I am an Assistant Professor at Texas A&M University in the Department of Visualization, where I lead the Interactive Data and Immersive Environments (INDIE) research group. My research interests include immersive virtual reality, visual analytics, educational software, training systems, and human-computer interaction. Descriptions of selected projects are below. My CV is also available.
Visual History Tools for Analytic Process Memory
Visual provenance tools can help capture and represent the history of analytic processes. Fully detailed analysis records could enable thorough process reviews and lead to strong understanding of the steps taken in analysis, but such review would cost a great deal of time and could require a large amount of data storage. Lightweight representations of visual history are more practical for portability and quick referencing, but how much do lightweight representations aid recall, and what level of detail is necessary? In this research, we investigate these questions with a controlled evaluation of how the level of detail of visual history aids affects the ability to remember and explain memory the analysis process.
Learning with Locations in 3D Virtual Environments
I am investigating how people use space and locations to help themselves learn in virtual environments. I am interested in whether learners can take advantage of 3D layouts to help understand information. Although complex arrangements of information within 3D space can potentially allow for large amounts of information to be presented, accessing this information can become more difficult due to increased navigational challenges. This work is also concerned with further understanding the effects of a virtual environment's level of spatial fidelity, involving the distinction between physical and virtual 3D space. This project was done in collaboration with School of Education at Virginia Tech, and it uses an educational environment to teach a history lesson about the First World War. This research is exploring design factors for 3D educational environments and is considering factors such as information layout, environmental detail, travel techniques, and immersive display fidelity.

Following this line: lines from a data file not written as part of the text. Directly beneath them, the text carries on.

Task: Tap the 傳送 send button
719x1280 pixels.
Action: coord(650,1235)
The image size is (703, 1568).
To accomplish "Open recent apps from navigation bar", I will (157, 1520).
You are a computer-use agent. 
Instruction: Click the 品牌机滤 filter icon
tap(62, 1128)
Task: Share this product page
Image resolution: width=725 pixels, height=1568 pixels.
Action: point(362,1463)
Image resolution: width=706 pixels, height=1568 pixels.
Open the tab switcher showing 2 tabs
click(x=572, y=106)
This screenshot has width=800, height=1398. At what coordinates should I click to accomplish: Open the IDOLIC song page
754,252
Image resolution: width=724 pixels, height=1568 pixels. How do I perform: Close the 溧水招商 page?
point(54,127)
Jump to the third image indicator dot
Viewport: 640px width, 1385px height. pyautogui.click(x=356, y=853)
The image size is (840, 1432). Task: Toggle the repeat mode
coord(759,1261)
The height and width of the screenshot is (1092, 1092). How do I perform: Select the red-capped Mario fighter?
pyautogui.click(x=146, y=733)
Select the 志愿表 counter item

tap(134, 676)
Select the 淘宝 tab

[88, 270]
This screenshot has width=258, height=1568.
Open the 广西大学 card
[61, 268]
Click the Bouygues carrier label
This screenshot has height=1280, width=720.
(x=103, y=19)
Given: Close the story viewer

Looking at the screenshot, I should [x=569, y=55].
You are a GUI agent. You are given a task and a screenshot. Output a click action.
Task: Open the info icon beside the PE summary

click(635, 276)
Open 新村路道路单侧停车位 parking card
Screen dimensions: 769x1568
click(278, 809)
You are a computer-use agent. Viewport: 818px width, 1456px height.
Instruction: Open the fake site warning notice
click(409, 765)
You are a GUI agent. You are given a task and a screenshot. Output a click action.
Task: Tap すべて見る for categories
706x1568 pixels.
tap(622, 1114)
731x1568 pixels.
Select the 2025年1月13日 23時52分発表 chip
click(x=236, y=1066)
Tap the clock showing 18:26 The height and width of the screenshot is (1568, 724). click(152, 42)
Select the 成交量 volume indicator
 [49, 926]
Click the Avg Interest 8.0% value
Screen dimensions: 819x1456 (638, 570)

Design and Evaluation of Visualizations for Analysis of Streaming Data
Data analysis on high volume, high velocity data is becoming increasingly important to allow analysts to make decisions more quickly than traditional methods allow. Human analysts need visualization tools to be able to keep up with the data stream to have any chance of maintaining a real-time investigation. This project includes the identification of fundamental data attributes and visualization design factors relevant for streaming data, followed by the systematic evaluation of the effectiveness of the design factors for human analysis tasks.
Supporting Cognitive Processing with Spatially Distributed Information Presentations
Through a series of controlled experiments, this work studied how people process information when items are presented at different locations in physical or virtual space. We have found evidence that spatial information layouts can support improved memory through spatial indexing, but this is not always the case. Through studies using both large 2D displays and immersive virtual reality systems, we have worked to better understand how people use locations when trying to learn spatially distributed information.
Evaluating Training Effectiveness for Visual Scanning with VR Systems
Virtual simulations allow military personnel to train for real-world scenarios. In this project (supported by the Office of Naval Research), we are studying how various hardware and software factors affect training transfer for visual scanning tasks. For example, with a task involving the identification of weapon carriers in an urban environment, our research showed significant improvements in training transfer after training with increased levels of visual realism. By taking advantage of both head-mounted displays and surround-screen projection systems, we are also studying how display properties affect training and the ability to maintain orientation within complex 3D spaces.
Immersive Data Analysis for Virtual Exploration of Space
Working with NASA Langley Research Center and the National Institute of Aerospace, we explored the use of immersive virtual environments based on real places that are too far away for physical human exploration. The virtual medium allows interesting combinations and representations of information collected by NASA. In this research, we are exploring methods for integrating multiple data visualizations into a single environment. We are studying the effects of varying levels of display fidelity and navigational control on understanding scientific data.
Collaborative Navigation in Virtual Search and Rescue
This research explores the use of a collaborative guidance system for search-and-rescue in a complex 3D environment. Based on an augmented reality approach, we implemented and evaluated a proof-of-concept system that allowed a scene commander and responder to efficiently search a building using visual, nonverbal communication. We named our implementation CARNAGE (Collaborative Augmented Rescue Navigation and Guidance Escort). This project began as an entry for IEEE 3DUI Contest 2012, where it won both the First Place Award and the Popular Choice Award.